WHAT TO WORK ON:
In your copy, include every line of the records exactly and no picture at all.

(GIVEN DATA Opens)

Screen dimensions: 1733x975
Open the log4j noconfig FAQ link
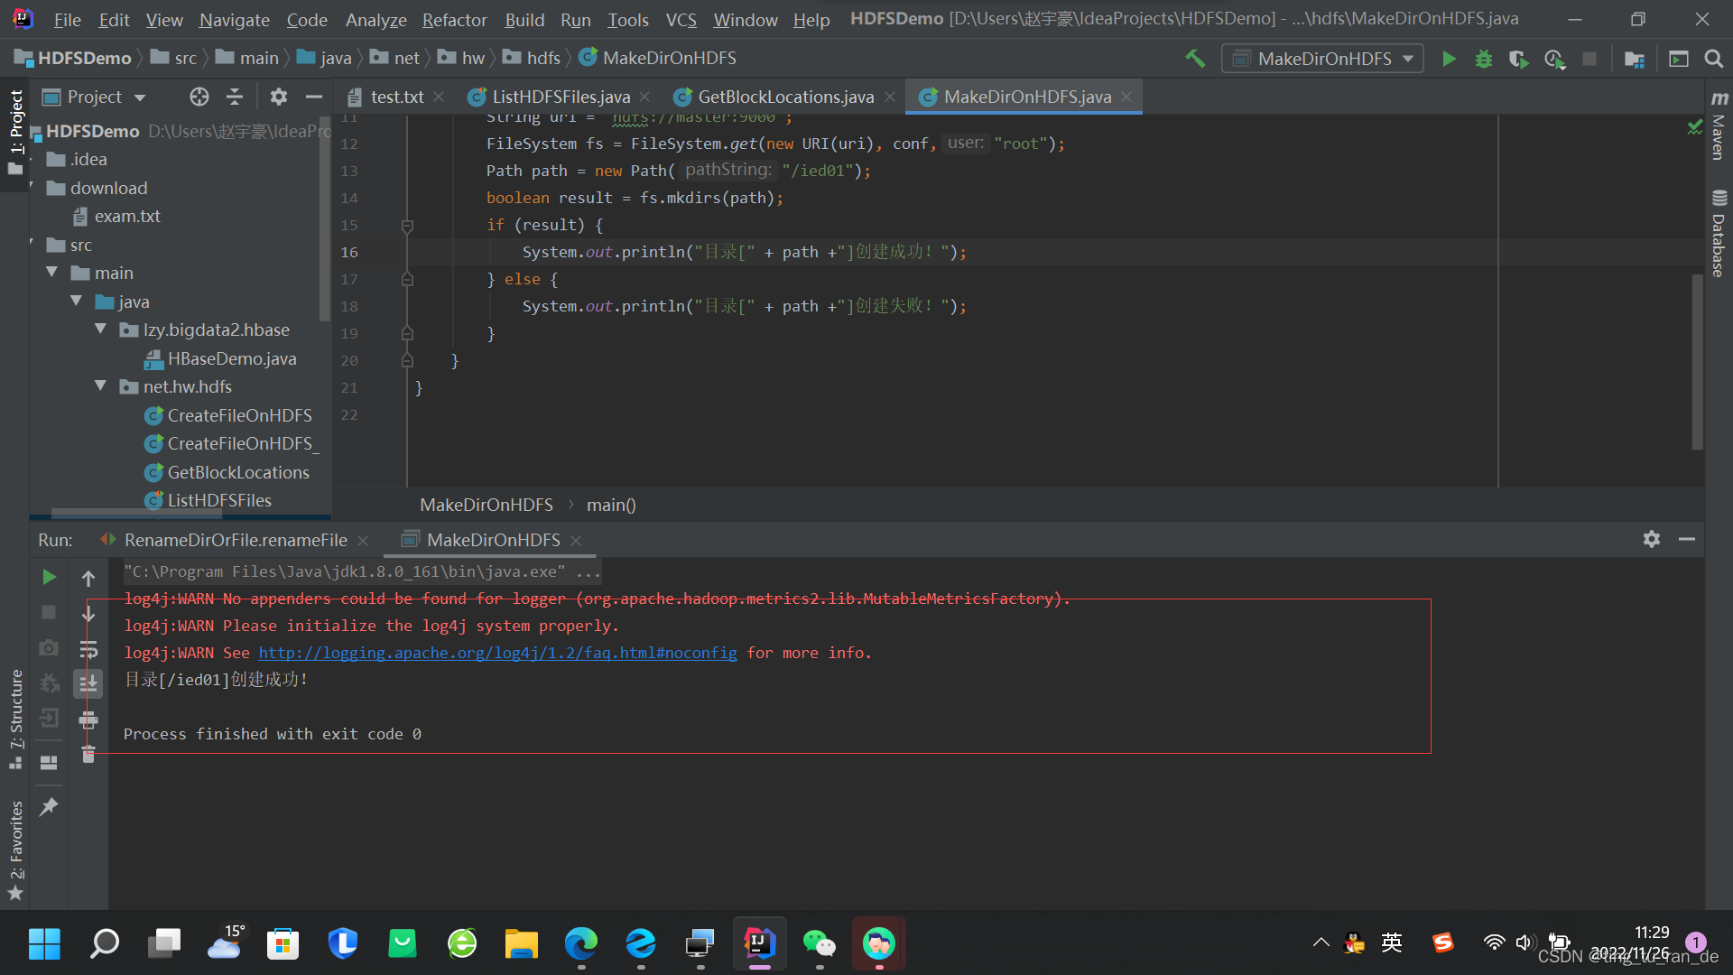(x=497, y=653)
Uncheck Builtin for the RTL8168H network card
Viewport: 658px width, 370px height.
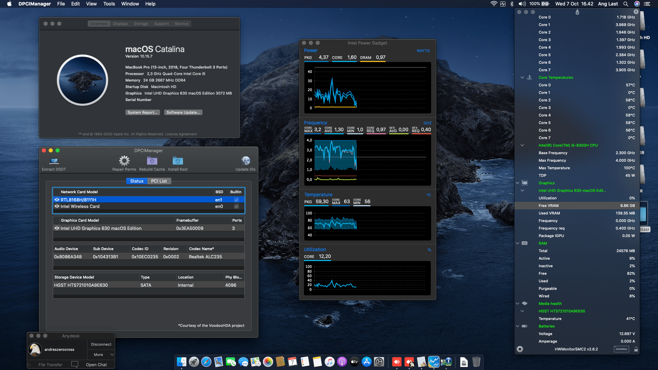[x=236, y=199]
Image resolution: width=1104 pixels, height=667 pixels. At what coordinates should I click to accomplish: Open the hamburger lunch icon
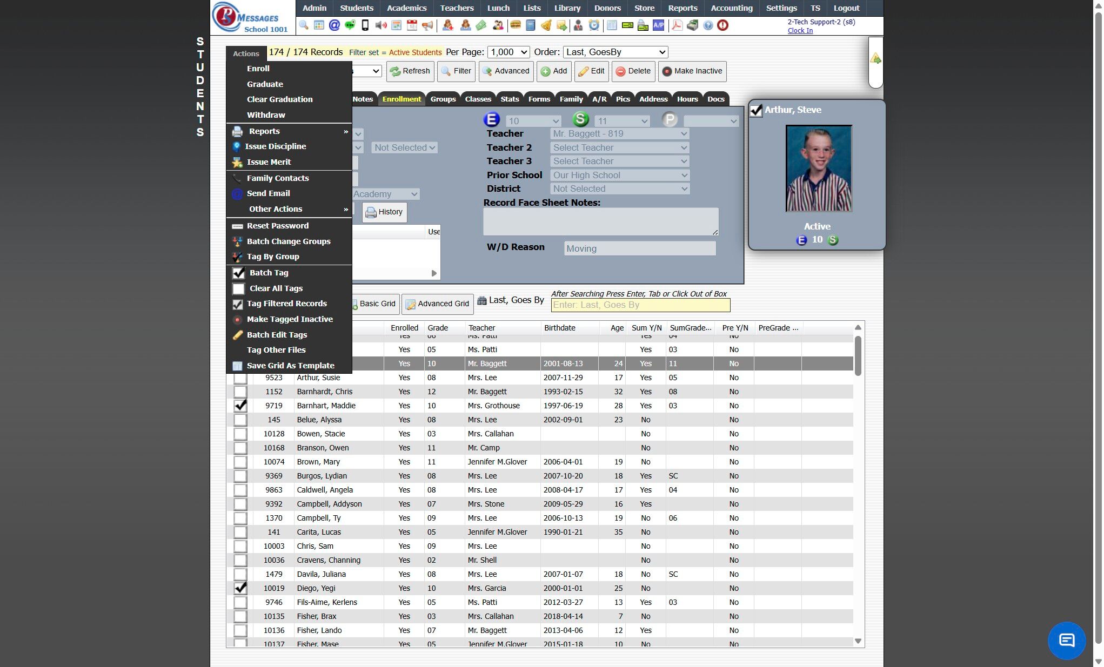(x=515, y=25)
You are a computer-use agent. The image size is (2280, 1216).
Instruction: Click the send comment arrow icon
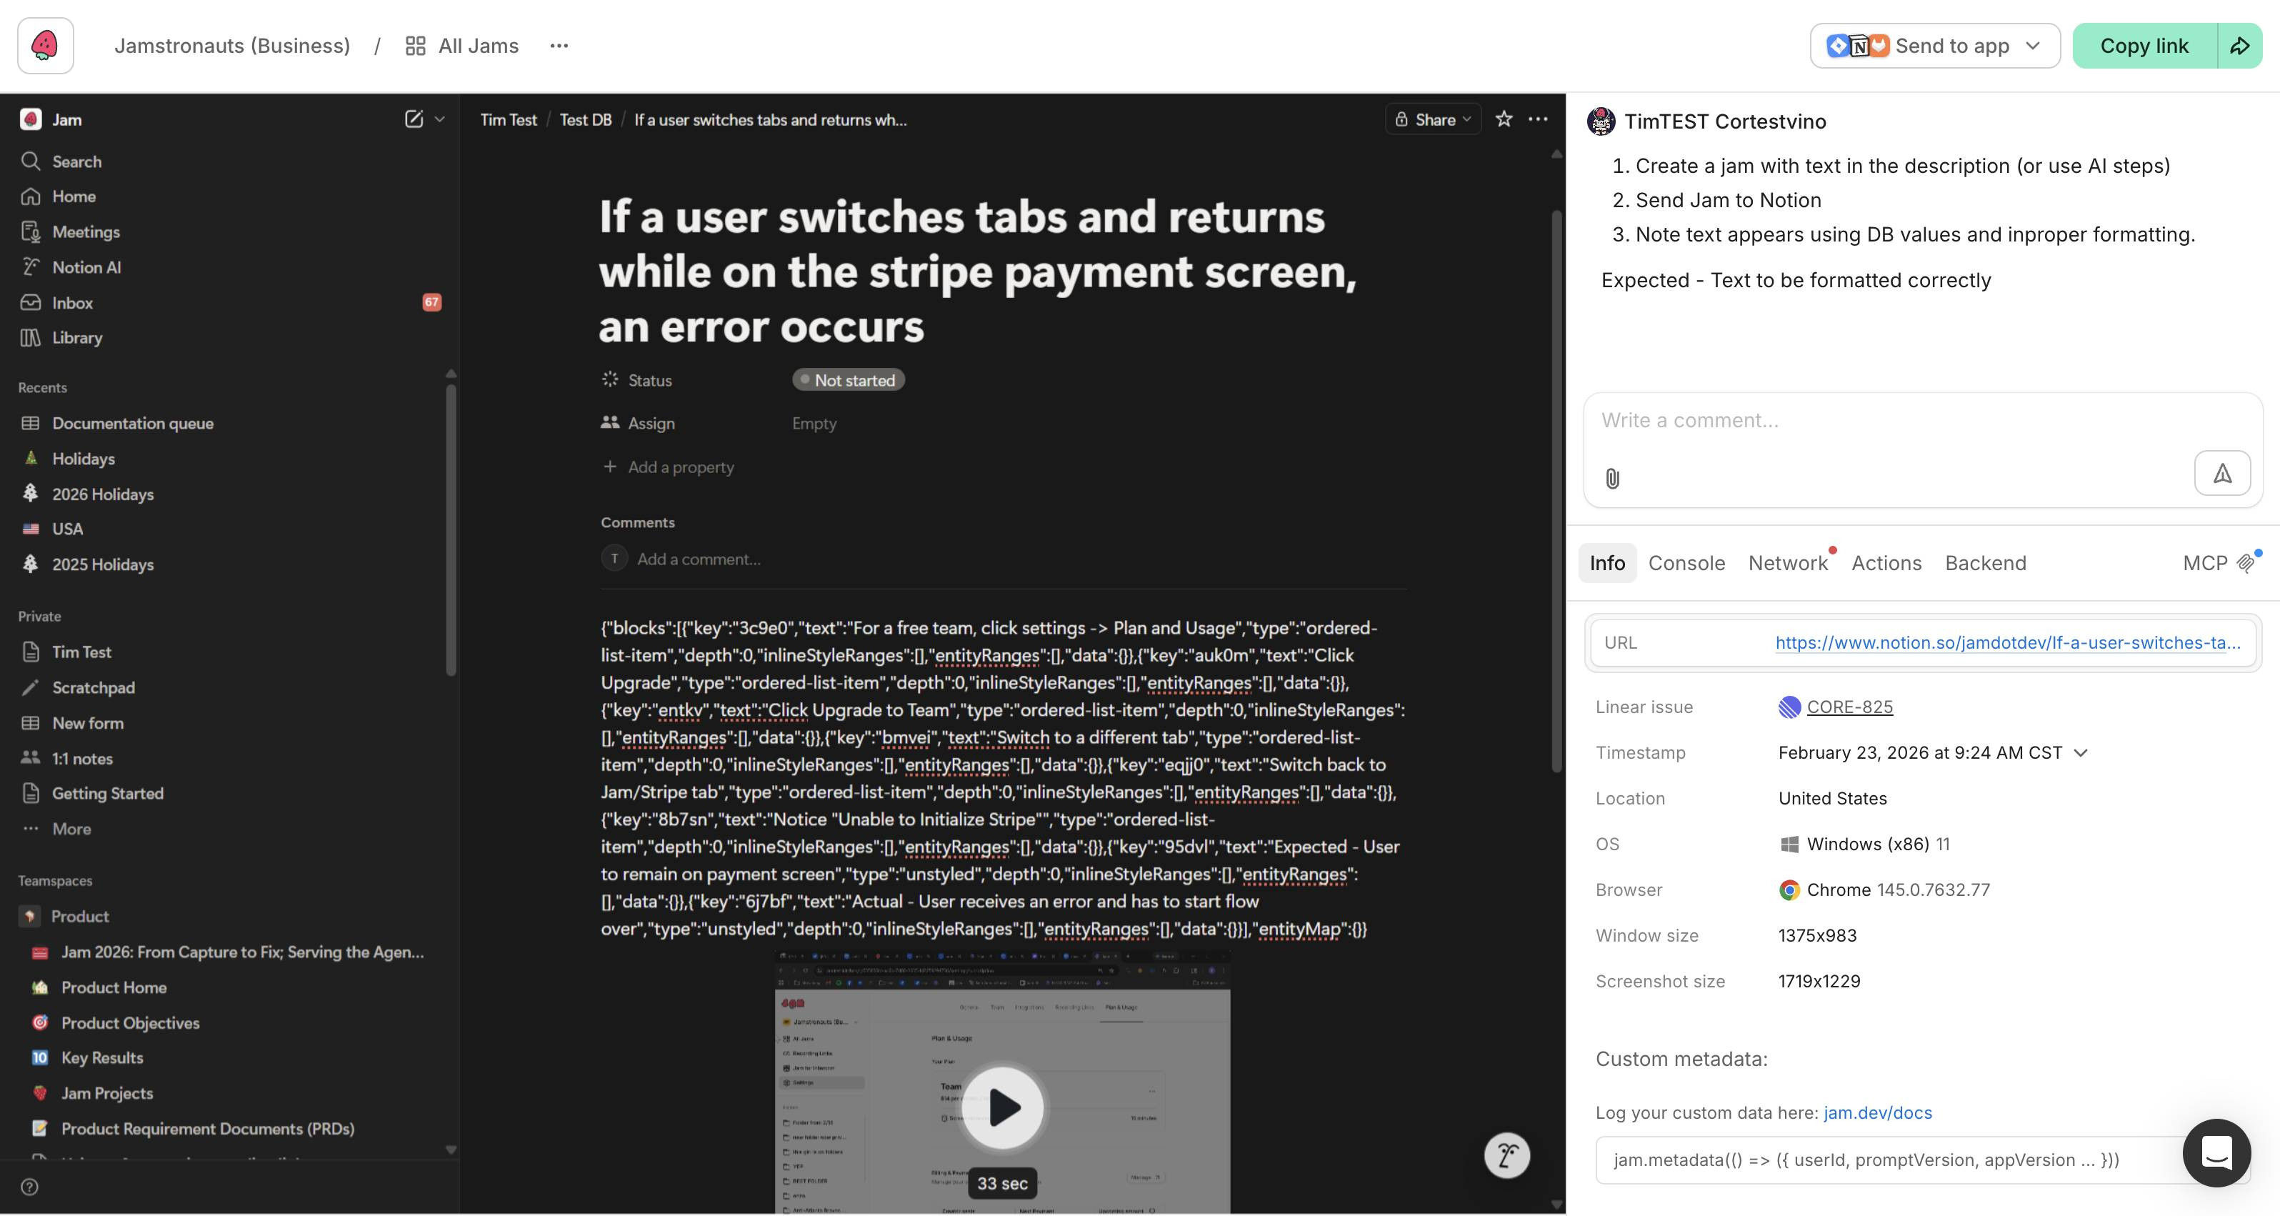click(x=2222, y=473)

(GIVEN DATA Closes)

RESPONSE TO THE TASK:
Screen dimensions: 1733x975
Open the log4j noconfig FAQ link
(x=497, y=653)
Uncheck Builtin for the RTL8168H network card
Viewport: 658px width, 370px height.
[x=236, y=199]
Image resolution: width=1104 pixels, height=667 pixels. At what coordinates should I click to accomplish: Open the hamburger lunch icon
(x=515, y=25)
You are a computer-use agent. The image size is (2280, 1216).
Instruction: Click the send comment arrow icon
click(x=2222, y=473)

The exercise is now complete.